CHAPTER THREE

            Nigel stared down from the living room window at the patrol car parked on the street outside his building, and then glanced over at Sydney who was sitting quietly on the sofa, her arms folded across her chest, lost in thought. She’d hardly said a word to him since they’d left her house, and he knew that she was probably still furious with him.

            He didn’t like her to be upset with him, but he’d be damned if he was going to let her bully him over something this important. Her life was nothing to be trifled with. He’d almost lost her once and he would do whatever he could to keep her safe, even if it meant fighting her every step of the way.

            He smirked, wondering when the hell he had gotten so brave. He certainly hadn’t been very courageous when he first started working with Sydney and he was still the first to cower and run when there were angry men with guns chasing them. Of course, it would be suicide to stand there and let them shoot, but he had seen Sydney go up against men with guns several times before, and it never seemed to affect her.
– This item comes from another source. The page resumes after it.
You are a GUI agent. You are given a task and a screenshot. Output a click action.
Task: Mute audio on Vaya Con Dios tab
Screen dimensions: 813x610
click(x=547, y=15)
            He couldn’t decide if she was the bravest person he knew, or just the most reckless; he supposed that it was both. Perhaps that was why he admired her so much, she wasn’t afraid to be who she was, with anyone, where as he always hemmed and hawed at doing the right thing and stammered over himself in an effort not to appear stupid.

            He turned back to the window and sighed, she still hadn’t said anything. Oh well, he wasn’t sure what to say to her anyway, even is she would speak to him. His behavior had been less than appropriate and he still couldn’t believe he had yelled at her the way he did, or that she had listened, but every now and then even the Great Sydney Fox had to be pushed to see reason.

            Just like when Mason had that awful necklace on her, and he had made Sydney go through the trap reproduction that they had put together, over and over. He wasn’t doing it to be vindictive, he just wanted her to survive the traps and be alert for any possible deviation in the life threatening rods she had to twist through.

            Her earlier words had hurt him, and telling himself that it was just her anger talking did not ease the sting of what she had said. It seemed like he’d dreamed the whole scene in the restaurant and in the hallway of her home, and that he had imagined what they had said to one another just a few hours earlier. He could still feel the impression of her lips on his, the way her body felt beneath his touch; a sensation he never dreamed he’d be allowed to feel. Now it seemed it was all for nothing.

            He had only ever told one woman that he had loved her; that was Amanda, and she turned out to be piece of work, all right. Every other woman, he would admit that he cared for her, or allow her to believe that he loved her through his actions, more than actual words, but he always managed to get away from saying the word love. Besides, he had not exactly had a string of serious relationships since moving to America ; so talking about love was not something he had needed to worry about.

             Except with Cate, and with her everything was entirely too complicated to worry about what he could or couldn’t say. He’d lost almost everyone that ever meant anything to him and though he would speak of love, and truly was a romantic at heart, actually saying it to the person he cared so much for had always been hard. Especially with Cate, because he was never sure where he stood with her.

            Now, he’d told Sydney that he loved her, truly loved her, and although she admitted that she was attracted to him, she never once mentioned the word love. He understood that it was difficult for her to say, that she had a hard time trusting people; at least when it came to her heart. He understood that very well, which was why her trust meant so very much to him. He never wanted to betray that gift, so he had always kept his true feelings inside.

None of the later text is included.